I’m able to diagnose arguments and beliefs rapidly now in a way I wasn’t before dedicating myself to two and half decades of learning western literature.

But so what? There’s not much value in that.

Joseph Conrad and Henry James are my two favorite novelists. And Mark Twain is my third (but I prefer his travel writing to his novels).

So if I were to advise a young person what to read I’d refer to those three as to novels. Shakespeare as to poetry and plays. Aristotle as to philosophy. And then history and biography, and a lot of both of those.

A great quote from a Trollope novel I read two decades ago: “He thought he could touch pitch and remain undefiled.”

That’s what I mean about some novelists connecting actions to outcomes.

The Bible is an entirely different thing than all other books due to God being the author and maintaining its perfection. Its history is always exactly perfect. You don’t have to question any facts it lays out or claims it makes.

The ability to not have to be critical or to test its claims makes it an entirely different order of information than any other book.

It also demonstrates man’s true state in a way other books struggle with. They try to avoid negatives about some persons while magnifying the negatives about others. The Bible never does that. It just honestly shows you what someone did with no shading of it.

Also, it has direct instructions that ALWAYS work. If you obey what God says, the results will be what God says they will be. If you don’t, then the same thing. It never misleads and it’s never wrong. No other book can make that claim.

Finally it reveals our Creator and God to us so that we can know Him. No other book can do that. At all. Everything we know about God, spiritual things, heaven and hell, come from the Bible.

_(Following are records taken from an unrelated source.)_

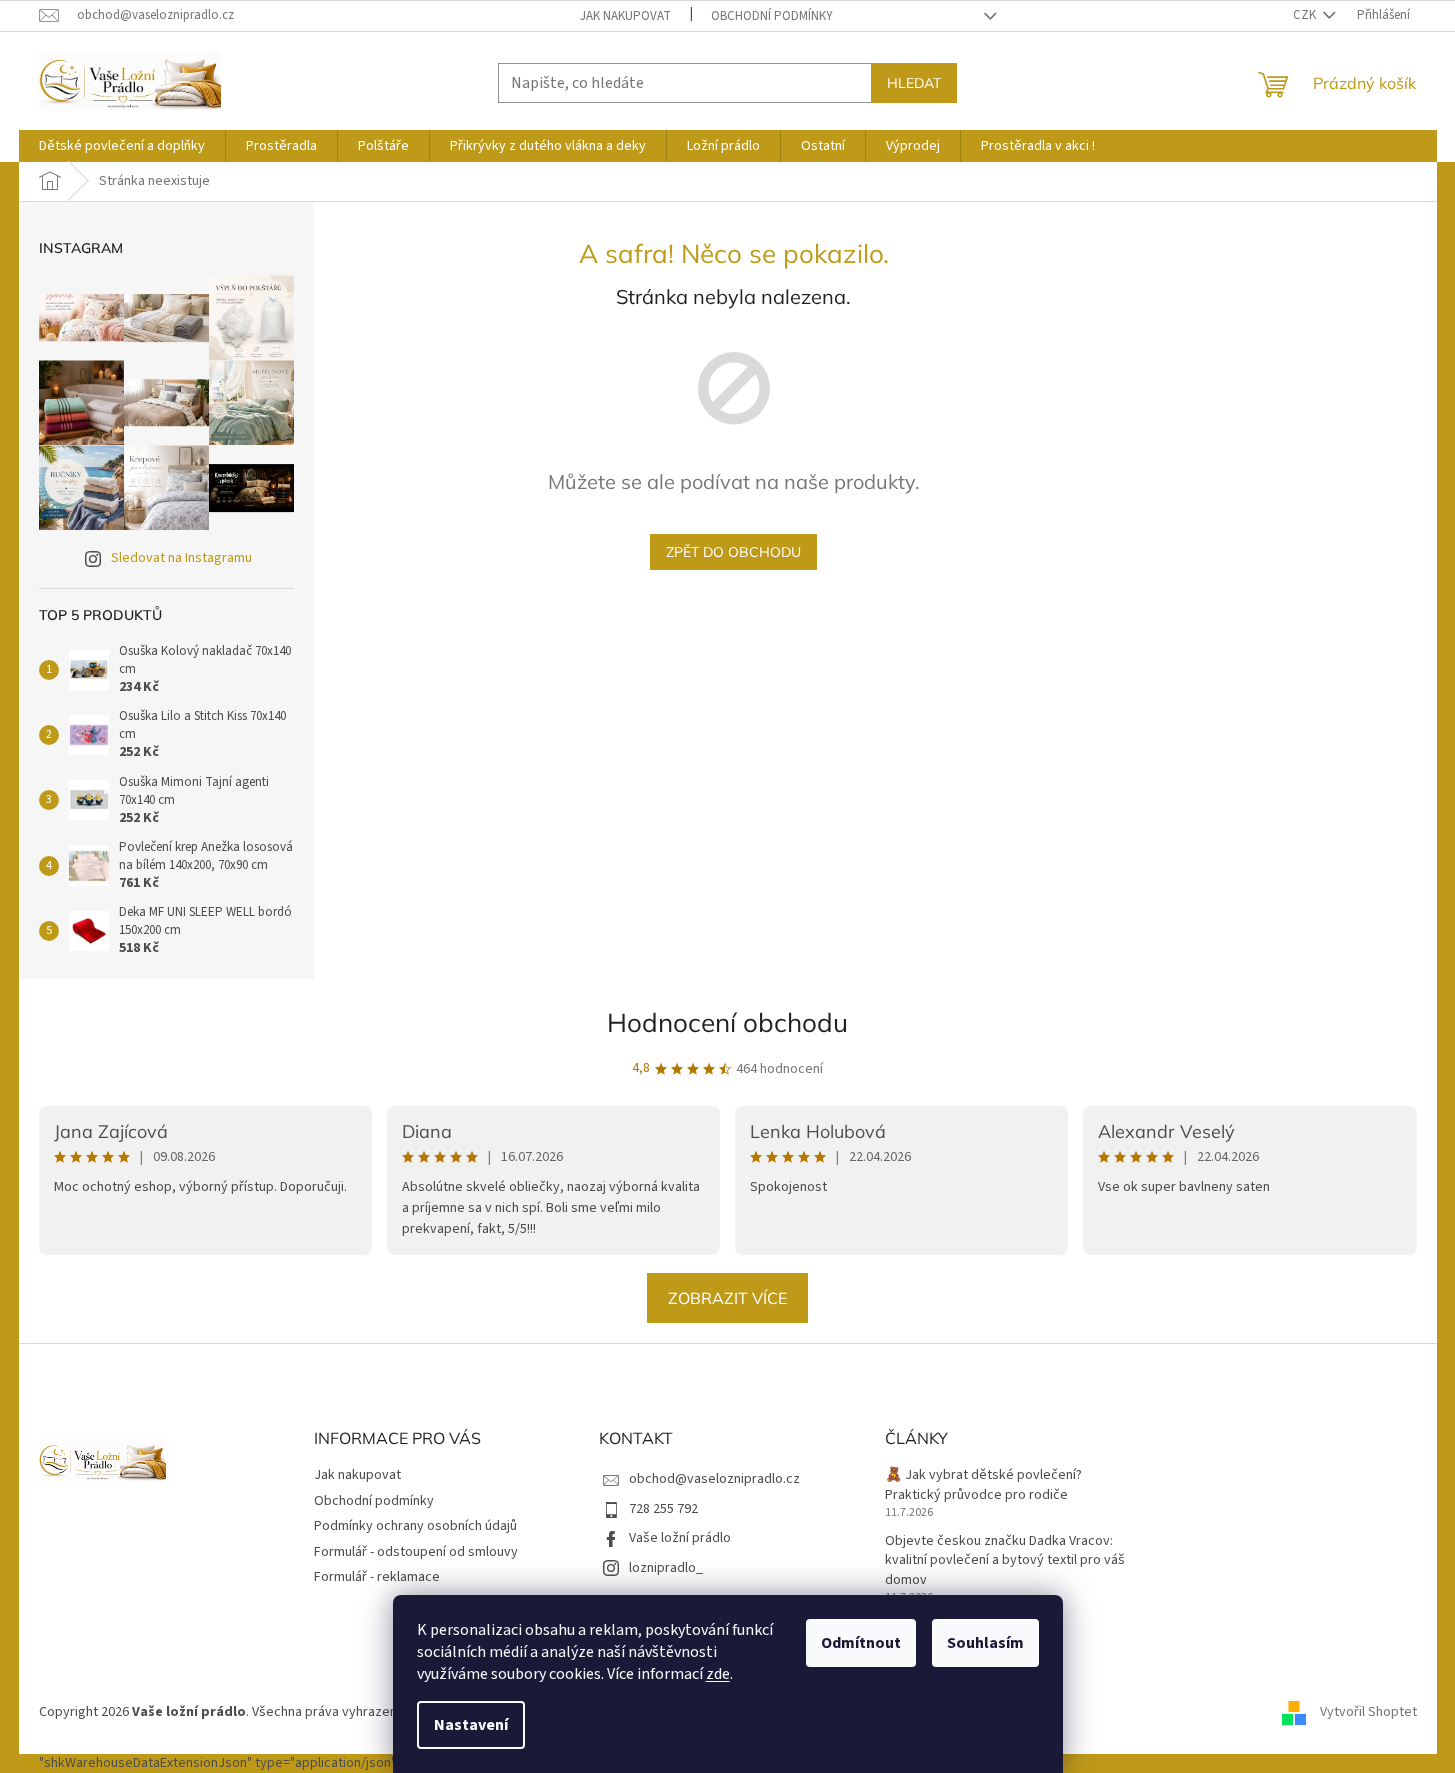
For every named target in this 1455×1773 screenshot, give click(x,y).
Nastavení (471, 1725)
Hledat (914, 83)
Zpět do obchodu (733, 552)
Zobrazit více (727, 1298)
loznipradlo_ (666, 1568)
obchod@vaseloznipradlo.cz (714, 1479)
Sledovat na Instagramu (181, 558)
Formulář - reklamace (377, 1577)
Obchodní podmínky (772, 16)
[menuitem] (122, 146)
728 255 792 (663, 1509)
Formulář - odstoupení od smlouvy (416, 1552)
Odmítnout (861, 1643)
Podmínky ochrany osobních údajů (415, 1526)
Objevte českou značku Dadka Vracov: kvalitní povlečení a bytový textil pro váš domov (1005, 1561)
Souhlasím (985, 1643)
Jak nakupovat (625, 16)
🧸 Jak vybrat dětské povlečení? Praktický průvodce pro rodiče (983, 1485)
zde (718, 1674)
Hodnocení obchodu (727, 1022)
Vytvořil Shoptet (1368, 1712)
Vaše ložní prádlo (680, 1538)
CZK (1306, 15)
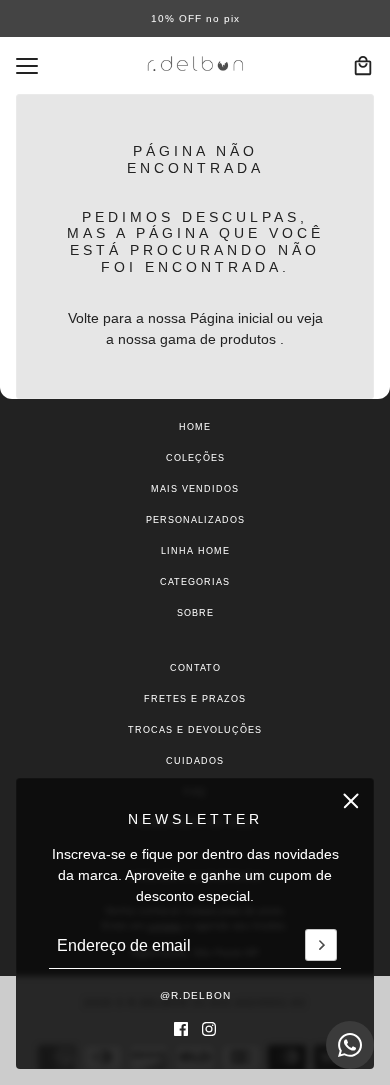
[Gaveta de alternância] (27, 66)
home (195, 427)
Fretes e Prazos (195, 699)
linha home (195, 551)
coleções (195, 458)
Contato (195, 668)
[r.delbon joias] (195, 65)
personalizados (195, 520)
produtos (248, 339)
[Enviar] (321, 946)
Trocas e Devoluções (195, 730)
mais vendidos (195, 489)
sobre (195, 613)
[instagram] (209, 1029)
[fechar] (351, 801)
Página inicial (231, 318)
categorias (195, 582)
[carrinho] (363, 66)
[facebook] (181, 1029)
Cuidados (195, 761)
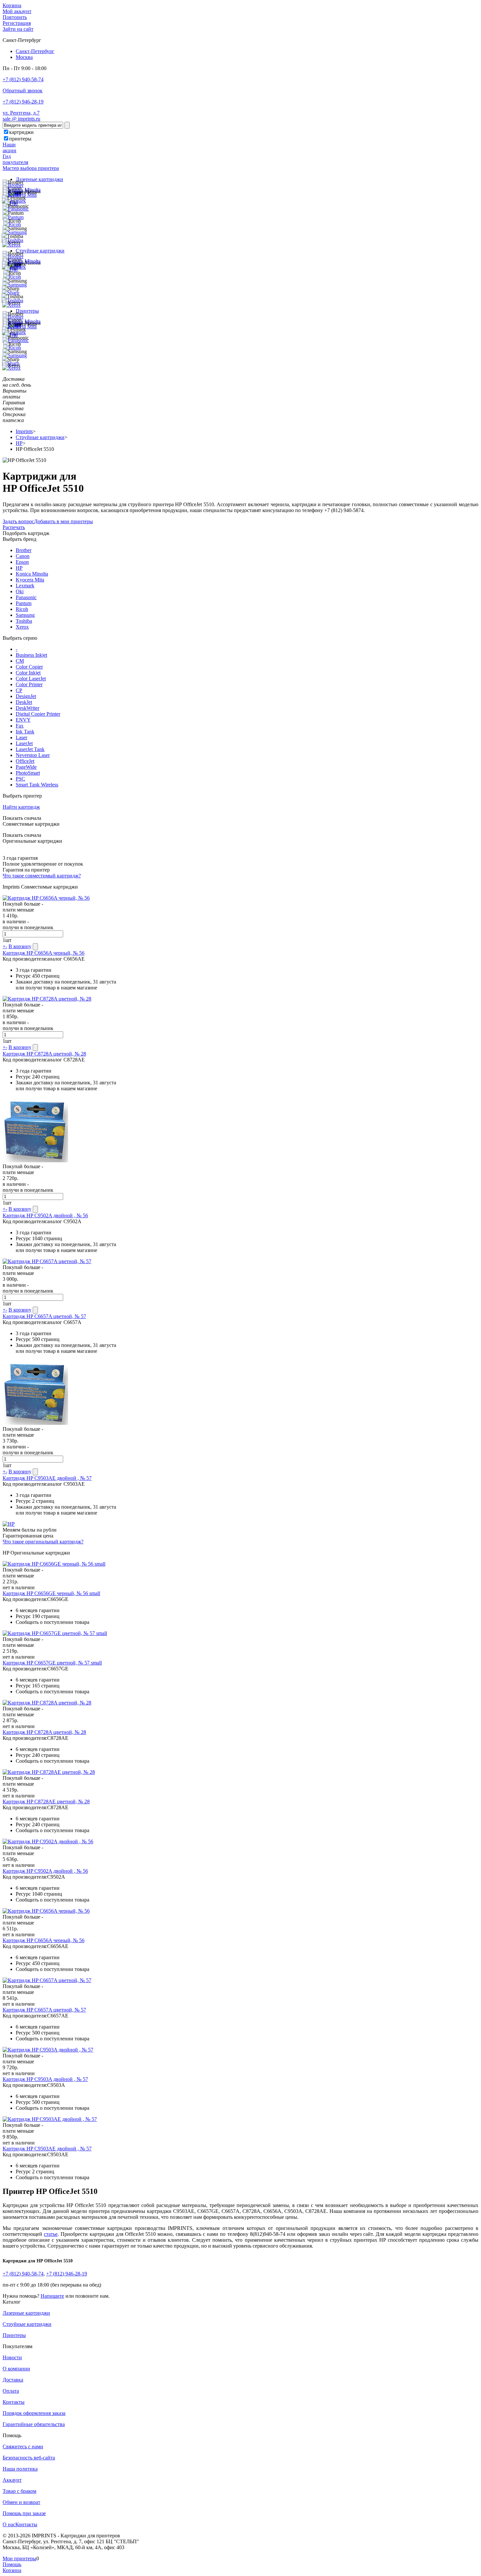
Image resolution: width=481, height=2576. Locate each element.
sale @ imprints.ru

Also, it tells the future and it’s always correct. Men sometimes try to predict future outcomes based on their knowledge and they’re sometimes correct. Sometimes wrong given our human limitations. But the Bible tells the future with perfect accuracy.

I believe a person who honestly and seriously studies the Bible will have more knowledge and wisdom, even if they don’t study anything else, than someone who is an expert in all forms of western literature.

I remember once reading the comment that western literature was “a conversation with itself.” Meaning that the books, plays, poems, ideas contained in it were bounced back and forth and rehashed again and again and that it was self-referential as it quoted and copied itself repeatedly.

That’s true. And it highlights the lack of any true wisdom. Because it’s looking into itself, into human wisdom, and even when it quotes scripture (which many of the great novelists from the late 1700s-late 1800s do), they’re usually out of context quotes to make a specific point about something in their story.

Like Lincoln quoting Psalm 119 “His judgments are true and righteous altogether,” as a reference to God judging the United States rather than to the truth of His word.

I don’t begrudge my time reading and studying western literature. I felt the need to know it and I spent the time and work to learn it.

But I don’t think it’s something believers need. I do think it has far more value than any of the insanity being promoted today as education.

But all of it is a conflict between one type of worldliness and another, much more deeply evil version of worldliness.

For a believer, a focus on the Bible itself, supplemented with good history and biography, will give you all you’ll ever need in this world.

I hope that my comments are useful. I spent a great deal of time and work to master western Literature and culture. And I believe I know it better than 99% of Americans. I think there’s some value there. But not enough to justify all the time and work to get to it.
But mostly I feel that it taught me how deeply useful and powerful God’s word is. Because there’s such a deep contrast between the best that man can come up with (western literature - which is the best man can do) and what God wrote once, in a single book. I don’t expect anyone to accept my judgments. I’m just a man. But that’s my final position. The Bible is worth any amount of time and work. Any amount. Western literature, the best man can do, simply isn’t worth the time and work it takes to master it.